───── READING TEXT ─────

Abstract 4O
Background
The primary treatment of CNS tumors starts with a neurosurgical resection in order to obtain tumor tissue for diagnosis and to reduce tumor load and mass effect. The neurosurgeon has to decide between radical resection versus a more conservative strategy to prevent surgical morbidity. The prognostic impact of a radical resection varies between tumor types. However due to a lack of pre-operative tissue-based diagnostics, limited knowledge of the precise tumor type is available at the time of surgery. Current standard practice includes preoperative imaging and intraoperative histological analysis, but these are not always conclusive. After surgery, histopathological and molecular tests are performed to diagnose the precise tumor type. The results may indicate that an additional surgery is needed or that the initial surgery could have been less radical. Using rapid Nanopore sequencing, a sparse methylation profile can be directly obtained during surgery, making it ideally suited to enable intraoperative diagnostics.
Methods
We developed a state-of-the-art neural-network approach called Sturgeon, to deliver trained models that are lightweight and universally applicable across patients and sequencing depths. Sturgeon is designed to train a neural network on simulated nanopore sequencing runs from the publicly available Infinium 450K profiles reported in Capper et al. (Capper, Jones, et al. 2018). The simulated nanopore sequencing data is used to train four neural networks.

─────

§ REQUIRED ACTION:
Answer from the abstract:
(a) What step does the primary treatment of CNS tumors start with?
(b) What is the neural-network approach named?
(c) How many neural networks are trained on the simulated nanopore sequencing data?
Rely only on the abstract.

───── INFORMATION GIVEN ─────

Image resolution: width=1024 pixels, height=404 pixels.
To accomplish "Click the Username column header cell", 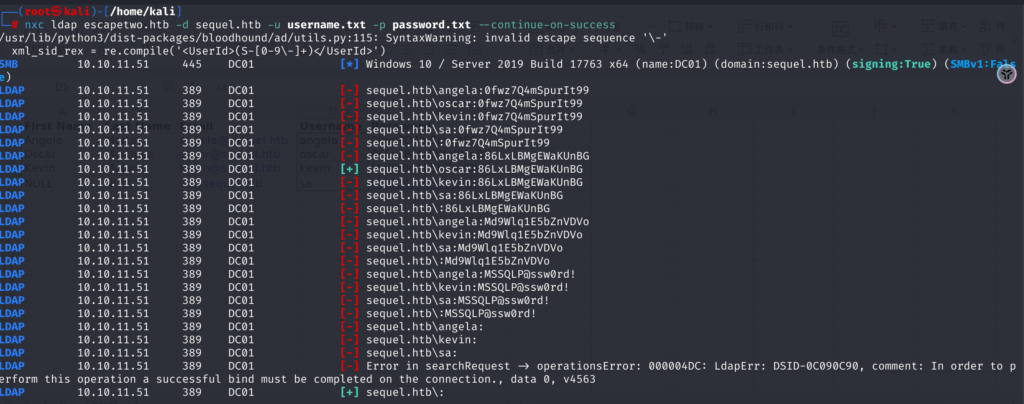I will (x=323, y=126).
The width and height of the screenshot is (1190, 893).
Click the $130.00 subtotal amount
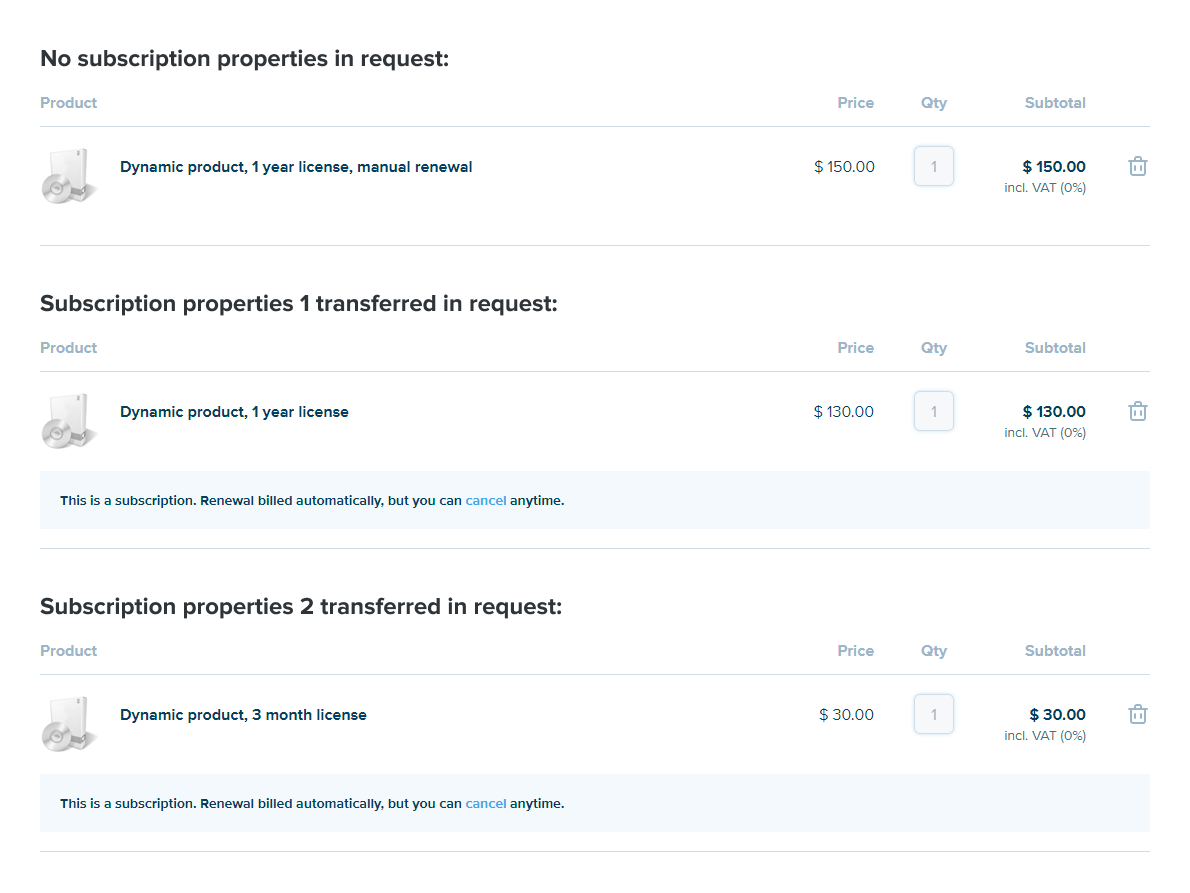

─────
───── INFORMATION GIVEN ─────

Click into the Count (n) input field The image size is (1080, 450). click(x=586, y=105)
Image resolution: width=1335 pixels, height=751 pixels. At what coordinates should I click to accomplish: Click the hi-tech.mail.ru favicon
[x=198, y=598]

─────
───── INFORMATION GIVEN ─────

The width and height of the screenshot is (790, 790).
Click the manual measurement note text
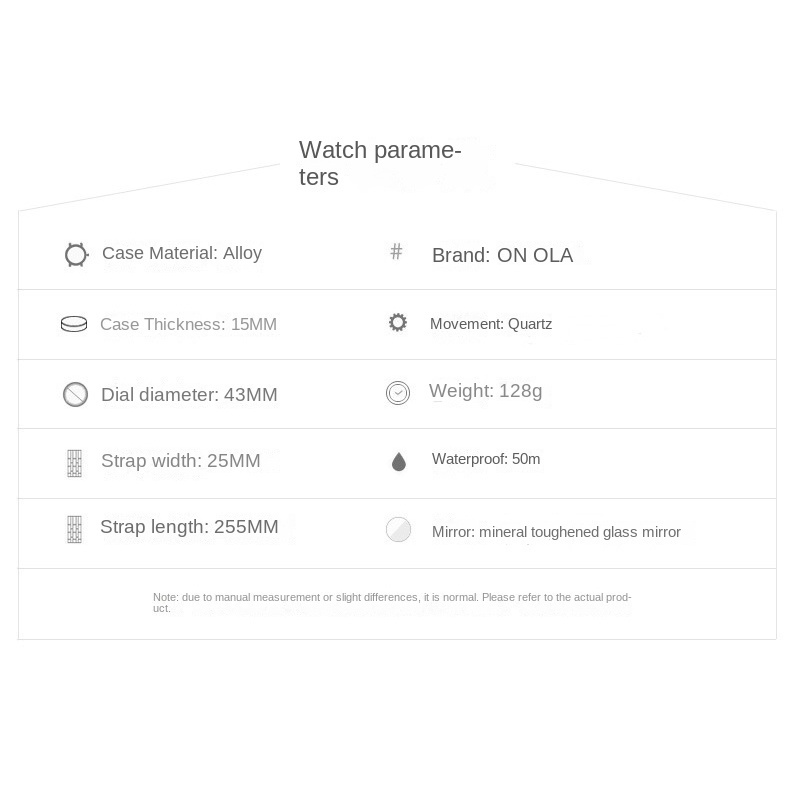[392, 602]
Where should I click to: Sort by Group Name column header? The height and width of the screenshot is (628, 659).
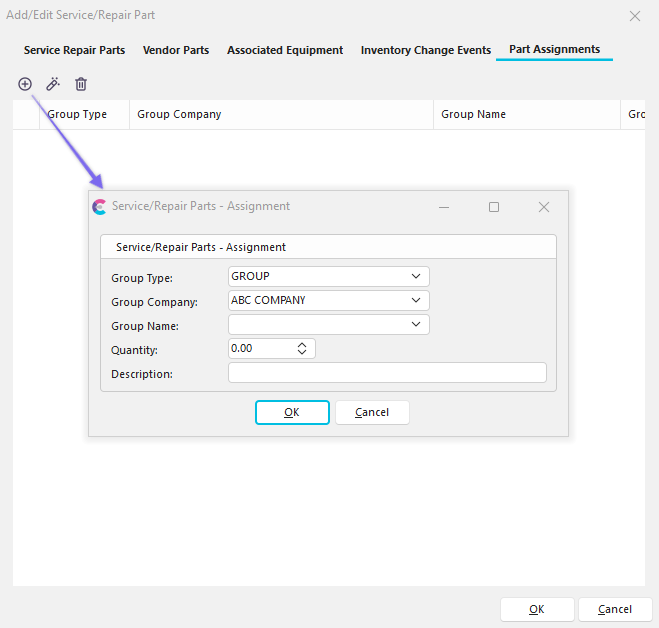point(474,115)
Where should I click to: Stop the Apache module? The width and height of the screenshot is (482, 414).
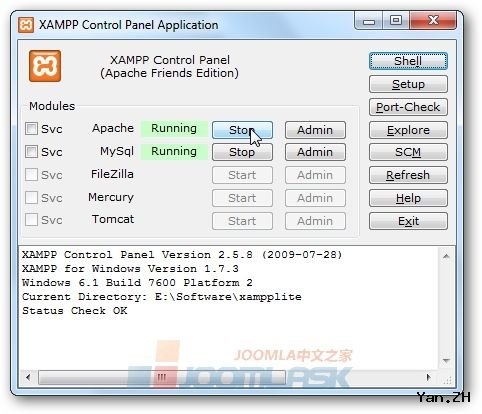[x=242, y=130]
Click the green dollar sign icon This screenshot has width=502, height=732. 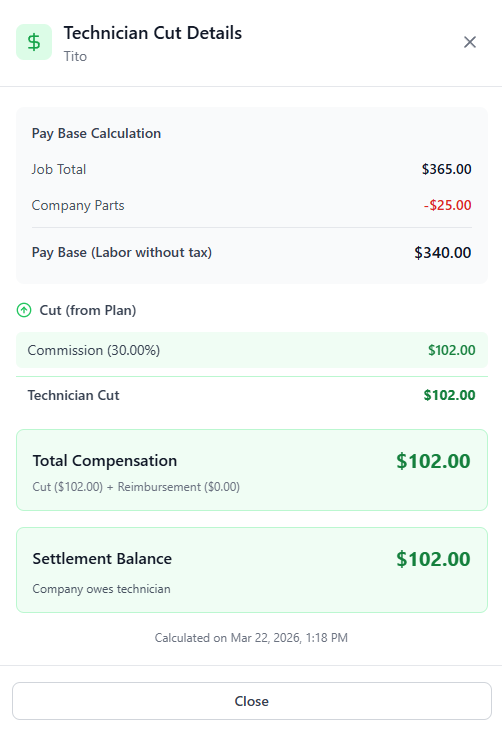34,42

─────

§ ANSWER FOR THIS EXERCISE:
(a) A neurosurgical resection
(b) Sturgeon
(c) Four